- [WRITTEN REQUEST]
Retype the entries below word for word, beginning with the line that contains "Pick the abbreviation" and continuing through the last entry. Leave out the pictures.

- [Entries from a data collection]

** Start **

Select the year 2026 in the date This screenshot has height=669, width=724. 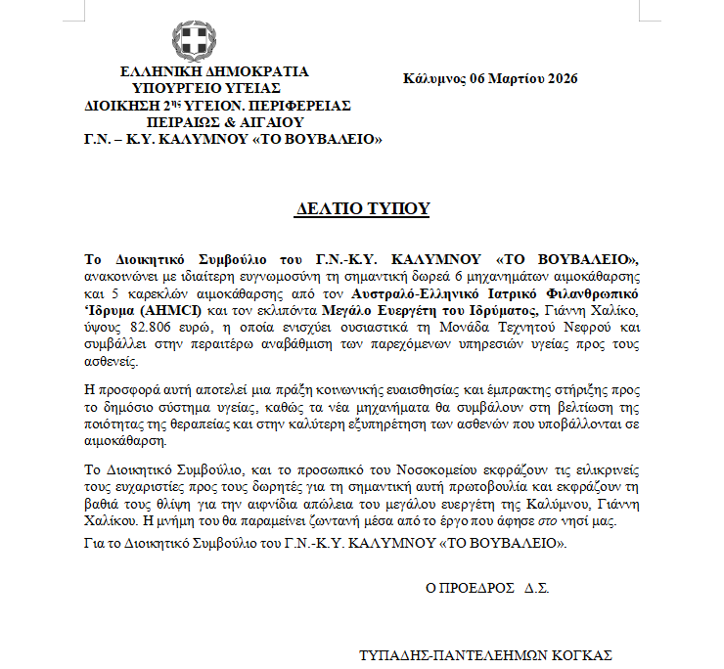tap(560, 78)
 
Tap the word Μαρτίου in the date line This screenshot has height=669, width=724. tap(510, 78)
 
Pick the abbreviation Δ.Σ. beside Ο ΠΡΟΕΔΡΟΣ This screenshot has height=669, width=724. tap(537, 590)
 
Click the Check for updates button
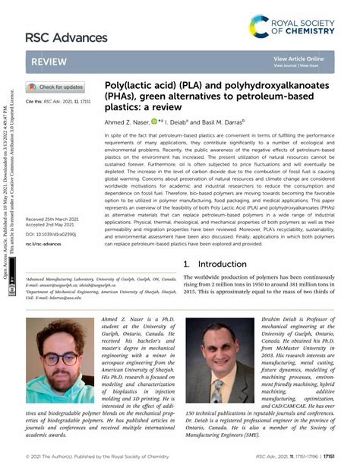click(x=55, y=87)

** End **

- [OUTPUT]
Pick the abbreviation Δ.Σ. beside Ο ΠΡΟΕΔΡΟΣ This screenshot has height=669, width=724. tap(537, 590)
 
Click the Check for updates button
click(x=55, y=87)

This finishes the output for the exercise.